Jeśli się uczyć, to od najlepszych – z takiego założenia wyszli organizatorzy cyklu spotkań CAFE AZS UEP. Tym razem w progi Uniwersytetu Ekonomicznego w Poznaniu zawitał trener piłkarski Jerzy Engel. Jak były selekcjoner poprowadził wykład, którego tematem była funkcja menadżera we współczesnym futbolu? Poradził sobie czy raczej zawiódł? Nasz dziennikarz Damian Smyk wsłuchał się w słowa trenera, który 12 lat temu wprowadził Polskę do finałów mistrzostw świata.

Szczerze mówiąc mam mieszane uczucia po tym wykładzie. Nie spodziewałem się odkrycia wszystkich tajemnic funkcjonowania menadżera w szatni piłkarskiej. Absolutnie nie wierzyłem, by trener Engel sypał z rękawa anegdotami – to nie w jego stylu. Nie oczekiwałem też zniewalającej oprawy graficznej. Nie miałem więc wybujałych wyobrażeń.

Zacznę może od najważniejszego  w mojej opinii aspektu – jak został zrealizowany temat wykładu? „Nowoczesny manager sportu, czyli kto prowadzi drużynę piłkarską” – brzmi profesjonalnie, choć z góry można było prorokować, że nie otrzymamy bogatych opisów i analiz. Ot, powierzchowne i dość ogólnikowe nakreślenie pewnych kompetencji i roli menadżera w świecie sportu. Tak też było w rzeczywistości – sporo banałów i truizmów. „Trener musi mieć zaufanie do zawodników i musi z nimi współpracować”,”Porażka jest częścią drogi do zwycięstwa”,”Marzenia to nie to samo, co droga do sukcesu”, „Postęp wynika z podpatrywania autorytetów” i wiele innych. Stwierdzenia, które równie dobrze mógłby wyłożyć przeciętny zjadacz chleba. Padły też frazy, które były już na nieco wyższym poziomie elokwencji, jak choćby ta, że produktem ciężkiej pracy menadżerów jest umiejętność zwyciężania. Nie sukces, nie przypadkowo wygrany mecz, a ciągłość i konsekwencja w sięganiu po laury.
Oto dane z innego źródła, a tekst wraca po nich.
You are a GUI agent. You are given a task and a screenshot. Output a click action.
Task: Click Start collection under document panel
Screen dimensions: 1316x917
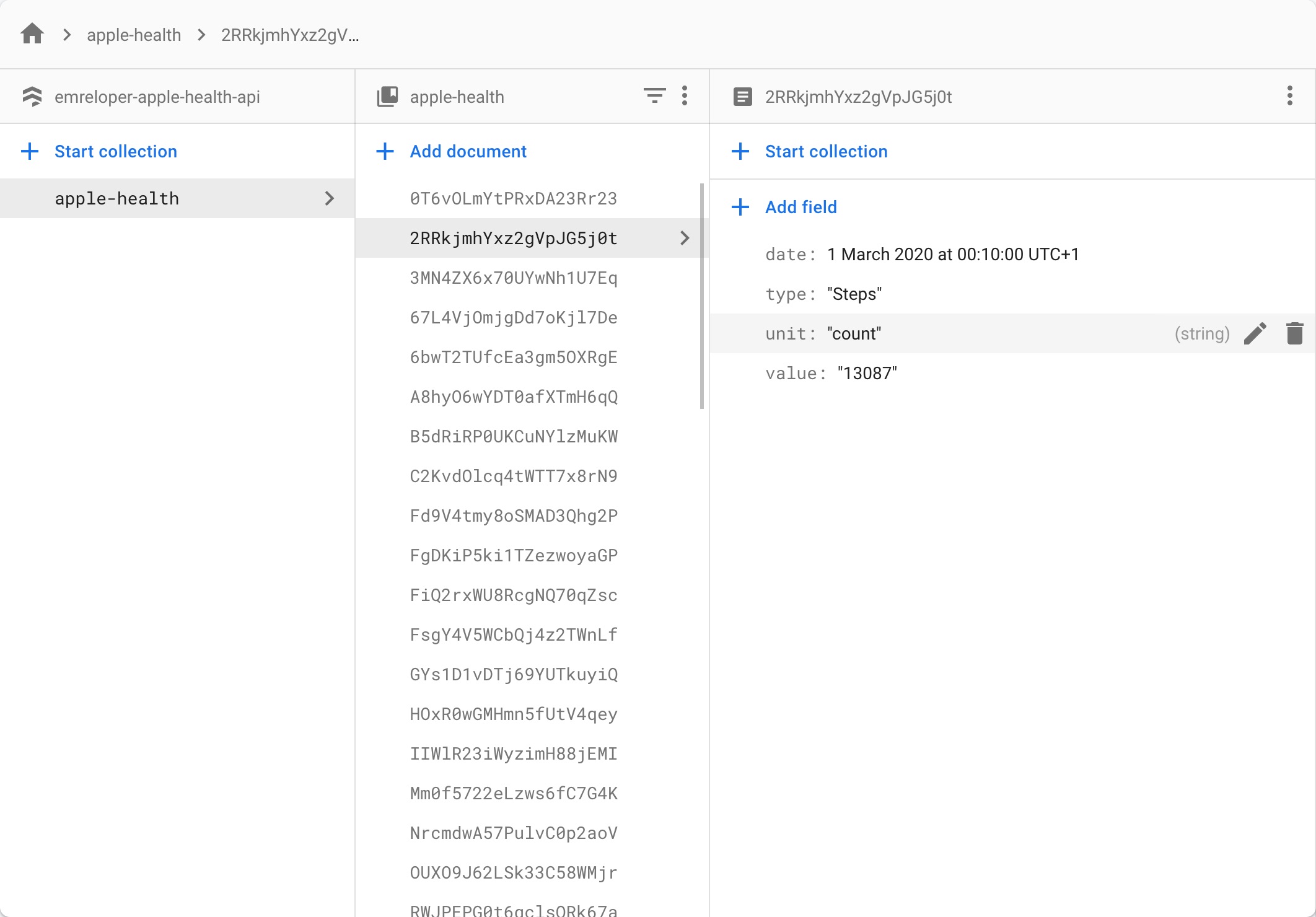(x=826, y=151)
Na drugim biegunie postawiłem aspekt nieco mniej istotny, choć wciąż zauważalny i wpływający na ogół wykładu. Chodzi o prezencję i jakość prezentacji multimedialnej. W kwestii wizerunkowej – klasa i profesjonalizm. Elegancki garnitur, spokojna gestykulacja, wyraźna wymowa, bogata artykulacja, urozmaicony język. Zdarzyło się kilka wpadek językowych, ale na tyle nieznacznych, że przeciętny słuchacz raczej nie zwrócił na nie uwagi. Z kolei wyświetlana prezentacja była… przyzwoita. Ot, tyle. Bez rewelacji – choć in plus warto odnotować rozmówki face-to-face z Arsenem Wengerem, sir Aleksem Fergusonem czy Fabio Capello. Męczyć mogły nieco nachalne wstawki goli Polaków na MŚ 2002 – szczególnie w ostatnim filmiku, który miał pokazać piękno futbolu. Zabawnie wyglądała kombinacja: Zico, Pele, Maradona, Kryszałowicz, Best, Platini, Zidane, Żewłakow…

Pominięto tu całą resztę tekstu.